## What to produce
The copy should hold only the line containing "Task: Toggle the" and the lines after it through the end of the material, each exact, with no pictures.

## Data

=-=-=-=-=

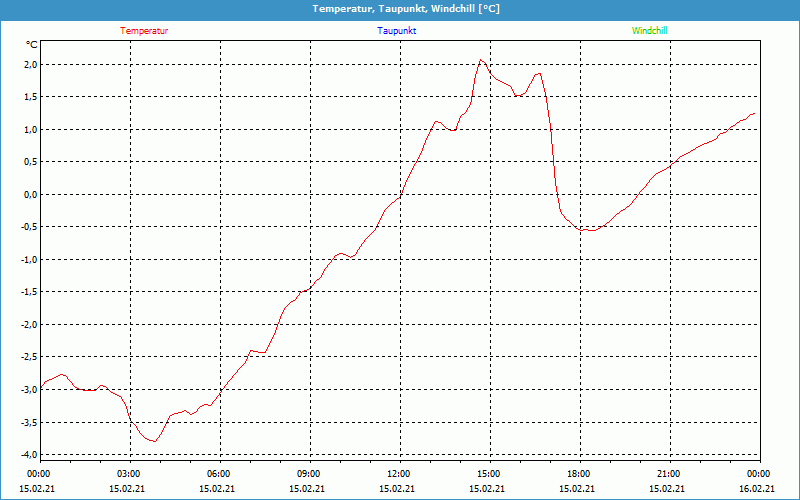Click the 1,0 value on the y-axis

[x=30, y=130]
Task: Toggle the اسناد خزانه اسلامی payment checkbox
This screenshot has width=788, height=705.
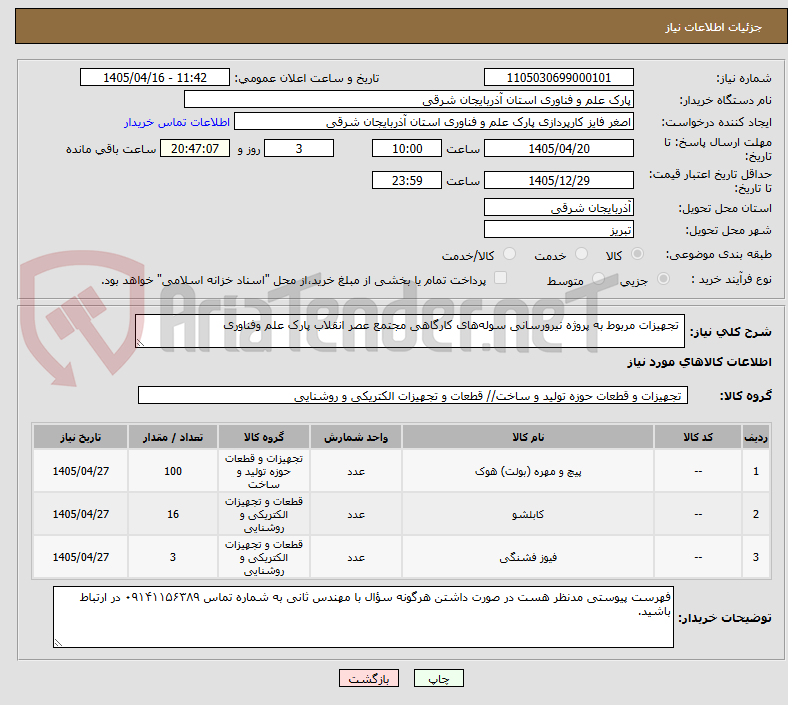Action: point(501,278)
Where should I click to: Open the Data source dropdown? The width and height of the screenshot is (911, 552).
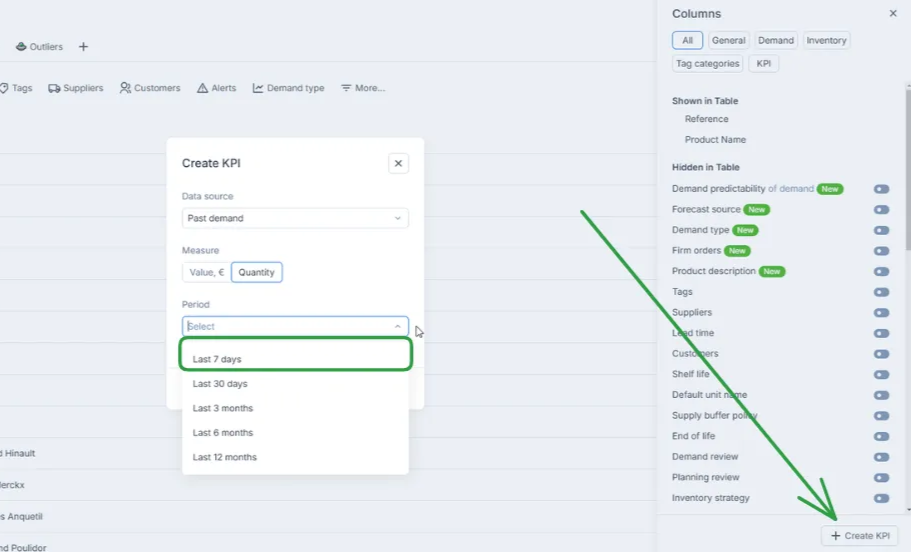point(295,218)
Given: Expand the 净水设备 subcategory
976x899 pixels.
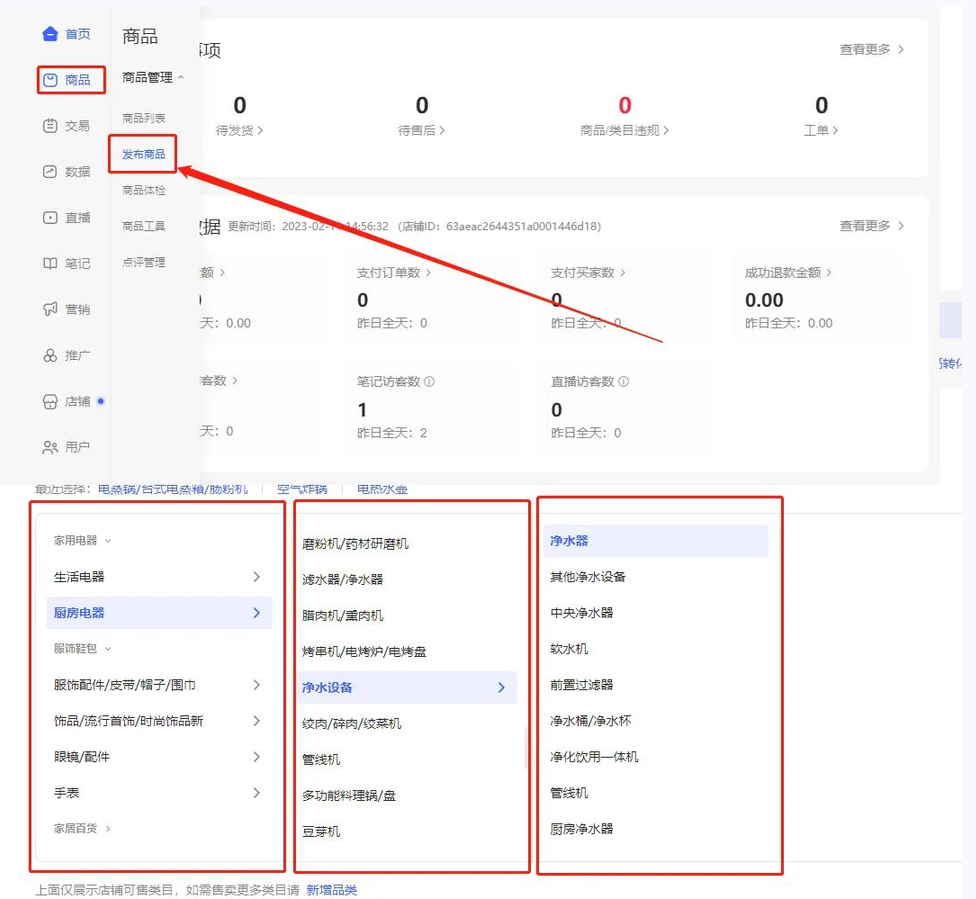Looking at the screenshot, I should click(x=501, y=688).
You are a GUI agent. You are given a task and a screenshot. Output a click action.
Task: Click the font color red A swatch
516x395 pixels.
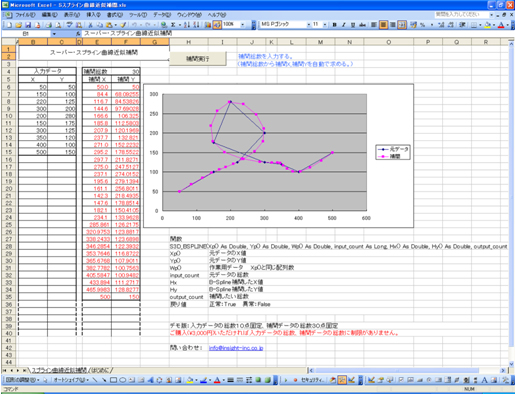pos(501,25)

=-=-=-=-=

## Reply
Task: Toggle the اسناد خزانه اسلامی payment checkbox
This screenshot has width=788, height=705.
Action: point(501,278)
Where should I click to: Open the Data source dropdown? The width and height of the screenshot is (911, 552).
point(295,218)
Given: Expand the 净水设备 subcategory
976x899 pixels.
Looking at the screenshot, I should click(x=501, y=688).
You are a GUI agent. You are given a task and a screenshot. Output a click action.
Task: Click the font color red A swatch
516x395 pixels.
pos(501,25)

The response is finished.